1. The first is that although EHR vendors do provide a fairly extensive set of FHIR resources they are still somewhat cautious and conservative at this point. “They are not exactly sure how much this is going to catch on and how much they should be putting toward this,” she said. “They are paying attention. They are doing it, but not as much as we would like to see.”
2. Health systems need support for additional use cases, specifically around “write capability,” she said. “That means if I create something in a SMART on FHIR app, I could write back to the EHR. That is one of the hardest things to do right now.”
3. Health systems still need some more expertise related to the EHR vendor data. “When we are working with Cerner data, and this is true with different vendors as well, app developers are not always sure where the data is, what they call it, and whether you are going to get back what you asked for,” Heerman Langford said.
4. There is a lack of specificity in FHIR Resources, she said. “We know that FHIR Resources need to be profiled, but the US Core FHIR Profiles have not been enough. We need to do more work on the terminologies.” Another issue is single patient/subject queries vs. working on population-based queries. “We need single patient data, but population-based data is just as important,” she said.
5. Differences in vendor implementations of FHIR and their data models creates challenges, she said. For example, with the term suspected lung cancer, each of those elements can be stored on its own: cancer, lung, and suspected; or they could be coordinated in different ways such as suspected cancer, body site, lung. “We are running into this as we are implementing Smart on FHIR apps within the EHR. The apps may prefer it one way, but you get into the EHR and they have their way of presenting it.”

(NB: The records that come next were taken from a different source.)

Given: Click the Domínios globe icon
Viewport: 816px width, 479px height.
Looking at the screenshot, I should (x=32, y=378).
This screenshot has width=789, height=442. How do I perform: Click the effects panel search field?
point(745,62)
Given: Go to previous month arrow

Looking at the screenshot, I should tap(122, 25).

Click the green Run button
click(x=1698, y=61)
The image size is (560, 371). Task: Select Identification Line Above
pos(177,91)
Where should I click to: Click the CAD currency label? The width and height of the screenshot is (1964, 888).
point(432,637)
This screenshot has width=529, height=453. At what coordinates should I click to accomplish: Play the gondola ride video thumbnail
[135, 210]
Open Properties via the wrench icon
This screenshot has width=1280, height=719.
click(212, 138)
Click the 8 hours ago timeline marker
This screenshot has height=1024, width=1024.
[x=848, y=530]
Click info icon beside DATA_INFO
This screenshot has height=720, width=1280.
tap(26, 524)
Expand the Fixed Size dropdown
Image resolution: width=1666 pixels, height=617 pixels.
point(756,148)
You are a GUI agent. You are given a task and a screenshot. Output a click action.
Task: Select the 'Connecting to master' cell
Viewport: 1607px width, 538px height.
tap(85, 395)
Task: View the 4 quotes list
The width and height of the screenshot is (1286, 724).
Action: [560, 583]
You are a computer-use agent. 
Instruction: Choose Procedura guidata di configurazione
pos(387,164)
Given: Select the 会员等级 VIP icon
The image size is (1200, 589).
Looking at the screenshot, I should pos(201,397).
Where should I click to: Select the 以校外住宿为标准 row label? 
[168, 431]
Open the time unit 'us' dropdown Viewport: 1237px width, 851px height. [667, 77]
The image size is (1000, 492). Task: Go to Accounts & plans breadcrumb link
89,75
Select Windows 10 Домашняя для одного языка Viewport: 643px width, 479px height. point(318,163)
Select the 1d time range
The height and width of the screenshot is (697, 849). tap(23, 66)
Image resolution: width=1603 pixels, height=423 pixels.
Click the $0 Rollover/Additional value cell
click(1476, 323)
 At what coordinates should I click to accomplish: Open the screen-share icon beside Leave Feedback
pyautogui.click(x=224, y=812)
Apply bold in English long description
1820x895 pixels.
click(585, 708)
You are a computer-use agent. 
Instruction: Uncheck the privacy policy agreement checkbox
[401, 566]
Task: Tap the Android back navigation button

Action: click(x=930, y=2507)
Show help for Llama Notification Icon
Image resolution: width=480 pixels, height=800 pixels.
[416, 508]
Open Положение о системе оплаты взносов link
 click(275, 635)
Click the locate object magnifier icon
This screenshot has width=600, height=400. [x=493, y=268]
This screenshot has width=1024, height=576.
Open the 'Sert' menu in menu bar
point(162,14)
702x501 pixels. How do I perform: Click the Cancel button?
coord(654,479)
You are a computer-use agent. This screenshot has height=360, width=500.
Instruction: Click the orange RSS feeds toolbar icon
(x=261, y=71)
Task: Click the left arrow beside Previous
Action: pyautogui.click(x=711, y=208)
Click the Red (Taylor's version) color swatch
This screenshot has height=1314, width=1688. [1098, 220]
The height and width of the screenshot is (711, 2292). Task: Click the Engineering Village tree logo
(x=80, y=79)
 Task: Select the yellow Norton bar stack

Other issues are more cultural than technical, she said. “Healthcare organizations are very much looking at their own organization. In order to make a lot of this work, we need to promote collaboration among different organizations,” Heerman Langford said.
She stressed that open source apps are not free. “It does take time, energy and investment to get them to work in your local institution. But we do believe that the more we do this, the less expensive it will get over time.”
She called this movement the real beginning of the learning healthcare system. “The prospect of this new ecosystem to support our vision is real and is worthy of investment.”